= EXTRACTED INFORMATION =
* * * * *

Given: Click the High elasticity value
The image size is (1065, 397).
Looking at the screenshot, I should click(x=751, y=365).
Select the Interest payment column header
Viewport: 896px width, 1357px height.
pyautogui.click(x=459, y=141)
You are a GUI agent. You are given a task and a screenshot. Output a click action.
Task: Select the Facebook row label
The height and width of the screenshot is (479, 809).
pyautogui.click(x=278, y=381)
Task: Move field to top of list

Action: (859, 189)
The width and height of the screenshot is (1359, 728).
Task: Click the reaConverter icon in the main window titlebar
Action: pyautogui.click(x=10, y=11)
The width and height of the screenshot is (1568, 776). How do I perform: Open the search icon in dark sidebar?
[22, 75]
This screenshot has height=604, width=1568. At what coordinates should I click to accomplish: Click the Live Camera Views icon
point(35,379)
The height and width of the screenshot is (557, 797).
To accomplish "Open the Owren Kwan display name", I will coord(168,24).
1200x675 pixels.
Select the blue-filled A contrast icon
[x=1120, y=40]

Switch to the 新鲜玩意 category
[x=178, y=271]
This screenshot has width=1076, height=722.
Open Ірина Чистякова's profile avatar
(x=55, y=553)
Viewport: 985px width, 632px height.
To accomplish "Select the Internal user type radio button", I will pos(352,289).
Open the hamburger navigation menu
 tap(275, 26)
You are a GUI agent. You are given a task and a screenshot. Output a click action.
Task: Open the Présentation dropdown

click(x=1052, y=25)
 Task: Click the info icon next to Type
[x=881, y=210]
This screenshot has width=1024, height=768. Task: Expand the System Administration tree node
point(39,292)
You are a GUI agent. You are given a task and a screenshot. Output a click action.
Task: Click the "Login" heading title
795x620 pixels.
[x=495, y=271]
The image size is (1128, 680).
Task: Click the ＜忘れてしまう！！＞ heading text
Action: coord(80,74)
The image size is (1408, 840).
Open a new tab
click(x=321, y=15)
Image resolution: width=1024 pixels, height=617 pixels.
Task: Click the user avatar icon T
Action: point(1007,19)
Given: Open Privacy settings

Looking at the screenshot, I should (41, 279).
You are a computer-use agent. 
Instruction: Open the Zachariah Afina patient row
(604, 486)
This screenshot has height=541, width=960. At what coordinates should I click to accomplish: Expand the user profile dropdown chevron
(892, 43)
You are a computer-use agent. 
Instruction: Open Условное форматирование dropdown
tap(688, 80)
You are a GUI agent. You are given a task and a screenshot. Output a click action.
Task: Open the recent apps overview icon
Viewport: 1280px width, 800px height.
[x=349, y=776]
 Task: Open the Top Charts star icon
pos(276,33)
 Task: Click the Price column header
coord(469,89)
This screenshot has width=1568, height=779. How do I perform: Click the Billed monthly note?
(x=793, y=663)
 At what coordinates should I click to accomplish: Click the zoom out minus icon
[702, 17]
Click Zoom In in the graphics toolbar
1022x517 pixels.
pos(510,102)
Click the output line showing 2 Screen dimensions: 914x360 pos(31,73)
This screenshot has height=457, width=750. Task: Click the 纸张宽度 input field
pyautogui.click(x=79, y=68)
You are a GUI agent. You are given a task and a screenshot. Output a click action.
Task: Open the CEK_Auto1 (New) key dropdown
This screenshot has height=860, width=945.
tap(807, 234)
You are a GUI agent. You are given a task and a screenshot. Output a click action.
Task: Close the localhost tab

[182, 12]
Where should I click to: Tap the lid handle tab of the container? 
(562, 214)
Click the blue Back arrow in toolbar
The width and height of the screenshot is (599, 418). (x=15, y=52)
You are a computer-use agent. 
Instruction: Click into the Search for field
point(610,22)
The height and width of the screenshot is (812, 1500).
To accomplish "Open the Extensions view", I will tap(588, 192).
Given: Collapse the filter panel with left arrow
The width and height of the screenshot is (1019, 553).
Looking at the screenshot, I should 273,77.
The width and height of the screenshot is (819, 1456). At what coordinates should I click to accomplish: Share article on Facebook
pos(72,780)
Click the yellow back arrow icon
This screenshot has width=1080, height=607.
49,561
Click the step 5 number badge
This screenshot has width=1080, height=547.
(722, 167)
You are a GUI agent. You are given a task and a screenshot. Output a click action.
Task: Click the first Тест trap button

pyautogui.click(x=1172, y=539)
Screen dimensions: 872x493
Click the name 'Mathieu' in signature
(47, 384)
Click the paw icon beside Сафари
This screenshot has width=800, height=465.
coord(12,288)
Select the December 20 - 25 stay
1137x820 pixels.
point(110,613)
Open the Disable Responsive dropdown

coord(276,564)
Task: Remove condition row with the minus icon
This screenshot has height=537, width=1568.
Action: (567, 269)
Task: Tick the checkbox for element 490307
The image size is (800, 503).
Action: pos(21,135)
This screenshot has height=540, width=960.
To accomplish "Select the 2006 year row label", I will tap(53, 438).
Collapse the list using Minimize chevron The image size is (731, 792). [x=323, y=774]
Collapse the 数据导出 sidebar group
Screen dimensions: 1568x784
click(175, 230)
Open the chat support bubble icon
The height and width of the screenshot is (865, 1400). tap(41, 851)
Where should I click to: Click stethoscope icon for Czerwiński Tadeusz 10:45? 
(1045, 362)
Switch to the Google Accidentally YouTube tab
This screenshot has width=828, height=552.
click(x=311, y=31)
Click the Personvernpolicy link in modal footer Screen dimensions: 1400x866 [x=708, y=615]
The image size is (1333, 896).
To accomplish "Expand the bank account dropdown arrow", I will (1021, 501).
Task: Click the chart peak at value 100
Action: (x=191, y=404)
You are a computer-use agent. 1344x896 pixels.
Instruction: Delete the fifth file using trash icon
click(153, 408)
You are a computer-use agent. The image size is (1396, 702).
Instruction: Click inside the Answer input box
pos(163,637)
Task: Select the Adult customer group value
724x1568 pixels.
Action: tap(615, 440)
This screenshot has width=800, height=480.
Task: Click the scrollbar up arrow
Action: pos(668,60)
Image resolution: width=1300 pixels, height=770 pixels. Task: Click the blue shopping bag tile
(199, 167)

* * * * *

Set down the entries verbatim, leaving none out.

Given: Click the High elasticity value
The image size is (1065, 397).
Looking at the screenshot, I should click(x=751, y=365).
Select the Interest payment column header
Viewport: 896px width, 1357px height.
pyautogui.click(x=459, y=141)
You are a GUI agent. You are given a task and a screenshot. Output a click action.
Task: Select the Facebook row label
The height and width of the screenshot is (479, 809).
pyautogui.click(x=278, y=381)
Task: Move field to top of list

Action: (859, 189)
The width and height of the screenshot is (1359, 728).
Task: Click the reaConverter icon in the main window titlebar
Action: pyautogui.click(x=10, y=11)
The width and height of the screenshot is (1568, 776). How do I perform: Open the search icon in dark sidebar?
[22, 75]
This screenshot has height=604, width=1568. At what coordinates should I click to accomplish: Click the Live Camera Views icon
point(35,379)
The height and width of the screenshot is (557, 797).
To accomplish "Open the Owren Kwan display name", I will coord(168,24).
1200x675 pixels.
Select the blue-filled A contrast icon
[x=1120, y=40]

Switch to the 新鲜玩意 category
[x=178, y=271]
This screenshot has width=1076, height=722.
Open Ірина Чистякова's profile avatar
(x=55, y=553)
Viewport: 985px width, 632px height.
To accomplish "Select the Internal user type radio button", I will pos(352,289).
Open the hamburger navigation menu
 tap(275, 26)
You are a GUI agent. You are given a task and a screenshot. Output a click action.
Task: Open the Présentation dropdown

click(x=1052, y=25)
 Task: Click the info icon next to Type
[x=881, y=210]
This screenshot has width=1024, height=768. Task: Expand the System Administration tree node
point(39,292)
You are a GUI agent. You are given a task and a screenshot. Output a click action.
Task: Click the "Login" heading title
795x620 pixels.
[x=495, y=271]
The image size is (1128, 680).
Task: Click the ＜忘れてしまう！！＞ heading text
Action: coord(80,74)
The image size is (1408, 840).
Open a new tab
click(x=321, y=15)
Image resolution: width=1024 pixels, height=617 pixels.
Task: Click the user avatar icon T
Action: point(1007,19)
Given: Open Privacy settings

Looking at the screenshot, I should (41, 279).
You are a computer-use agent. 
Instruction: Open the Zachariah Afina patient row
(604, 486)
This screenshot has height=541, width=960. At what coordinates should I click to accomplish: Expand the user profile dropdown chevron
(892, 43)
You are a computer-use agent. 
Instruction: Open Условное форматирование dropdown
tap(688, 80)
You are a GUI agent. You are given a task and a screenshot. Output a click action.
Task: Open the recent apps overview icon
Viewport: 1280px width, 800px height.
[x=349, y=776]
 Task: Open the Top Charts star icon
pos(276,33)
 Task: Click the Price column header
coord(469,89)
This screenshot has width=1568, height=779. How do I perform: Click the Billed monthly note?
(x=793, y=663)
 At what coordinates should I click to accomplish: Click the zoom out minus icon
[702, 17]
Click Zoom In in the graphics toolbar
1022x517 pixels.
pos(510,102)
Click the output line showing 2 Screen dimensions: 914x360 pos(31,73)
This screenshot has height=457, width=750. Task: Click the 纸张宽度 input field
pyautogui.click(x=79, y=68)
You are a GUI agent. You are given a task and a screenshot. Output a click action.
Task: Open the CEK_Auto1 (New) key dropdown
This screenshot has height=860, width=945.
tap(807, 234)
You are a GUI agent. You are given a task and a screenshot. Output a click action.
Task: Close the localhost tab

[182, 12]
Where should I click to: Tap the lid handle tab of the container? 
(562, 214)
Click the blue Back arrow in toolbar
The width and height of the screenshot is (599, 418). (x=15, y=52)
You are a computer-use agent. 
Instruction: Click into the Search for field
point(610,22)
The height and width of the screenshot is (812, 1500).
To accomplish "Open the Extensions view", I will tap(588, 192).
Given: Collapse the filter panel with left arrow
The width and height of the screenshot is (1019, 553).
Looking at the screenshot, I should 273,77.
The width and height of the screenshot is (819, 1456). At what coordinates should I click to accomplish: Share article on Facebook
pos(72,780)
Click the yellow back arrow icon
This screenshot has width=1080, height=607.
49,561
Click the step 5 number badge
This screenshot has width=1080, height=547.
(722, 167)
You are a GUI agent. You are given a task and a screenshot. Output a click action.
Task: Click the first Тест trap button

pyautogui.click(x=1172, y=539)
Screen dimensions: 872x493
Click the name 'Mathieu' in signature
(47, 384)
Click the paw icon beside Сафари
This screenshot has width=800, height=465.
coord(12,288)
Select the December 20 - 25 stay
1137x820 pixels.
point(110,613)
Open the Disable Responsive dropdown

coord(276,564)
Task: Remove condition row with the minus icon
This screenshot has height=537, width=1568.
Action: (567, 269)
Task: Tick the checkbox for element 490307
The image size is (800, 503).
Action: pos(21,135)
This screenshot has height=540, width=960.
To accomplish "Select the 2006 year row label", I will tap(53, 438).
Collapse the list using Minimize chevron The image size is (731, 792). [x=323, y=774]
Collapse the 数据导出 sidebar group
Screen dimensions: 1568x784
click(175, 230)
Open the chat support bubble icon
The height and width of the screenshot is (865, 1400). tap(41, 851)
Where should I click to: Click stethoscope icon for Czerwiński Tadeusz 10:45? 
(1045, 362)
Switch to the Google Accidentally YouTube tab
This screenshot has width=828, height=552.
click(x=311, y=31)
Click the Personvernpolicy link in modal footer Screen dimensions: 1400x866 [x=708, y=615]
The image size is (1333, 896).
To accomplish "Expand the bank account dropdown arrow", I will (1021, 501).
Task: Click the chart peak at value 100
Action: (x=191, y=404)
You are a computer-use agent. 1344x896 pixels.
Instruction: Delete the fifth file using trash icon
click(153, 408)
You are a computer-use agent. The image size is (1396, 702).
Instruction: Click inside the Answer input box
pos(163,637)
Task: Select the Adult customer group value
724x1568 pixels.
Action: tap(615, 440)
This screenshot has width=800, height=480.
Task: Click the scrollbar up arrow
Action: pos(668,60)
Image resolution: width=1300 pixels, height=770 pixels. Task: Click the blue shopping bag tile
(199, 167)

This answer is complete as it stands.